With the grip of climate change tightening around the planet, few seem to understand the urgency of the climate crisis we are facing. This is why the announcement on 1 September of over 3500 churches in the UK switching to clean, green power is so significant.

At last, a solution is presented by religious communities that matches the scale of the problem. At last, they are providing the kind of leadership for the needed transition to an ecologically sustainable future.

Dubbed the Big Church Switch, around 2000 parishes from 16 Catholic dioceses are switching entirely to renewable energy.
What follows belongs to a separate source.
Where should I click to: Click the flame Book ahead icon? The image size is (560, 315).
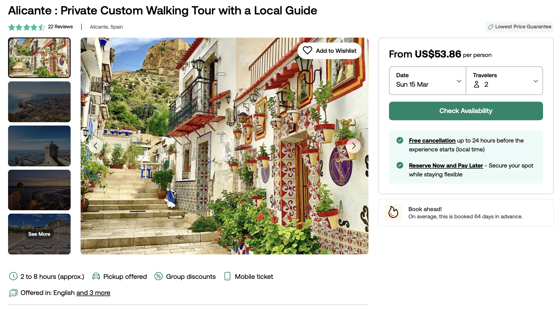click(393, 213)
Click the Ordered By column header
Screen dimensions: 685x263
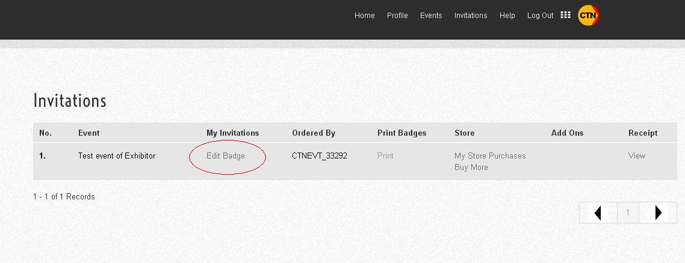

The dioceses made their decisions following the publication of Pope Francis' environmental encyclical Laudato Si', and made the decisions public on the day named by Francis as a World Day of Prayer for the Care of Creation.

The number also includes the majority of the Salvation Army's UK sites, a third of Britain's Quaker Meeting Houses and hundreds of Church of England, Baptist, Methodist and United Reformed Church parishes. They have signed up individually through the bigchurchswitch.org.uk website promoted by the charities Christian Aid and Tearfund.

If actions speak louder than words, the announcement is a whole-hearted shout.

For decades, formal statements issued by prominent religious leaders have quietly but unmistakably been charged with a sense of urgency. Francis wrote, for example, 'Doomsday predictions can no longer be met with irony and disdain'; and that 'Politics and business have been slow to react in a way commensurate with the urgency of the challenges facing our world'.

The majority of climate scientists would agree. An extraordinary number of extreme weather records have been set in the last year, with 2015 the warmest year on record by a significant margin and 2016 set to beat that record. Globally, this July was the warmest month ever.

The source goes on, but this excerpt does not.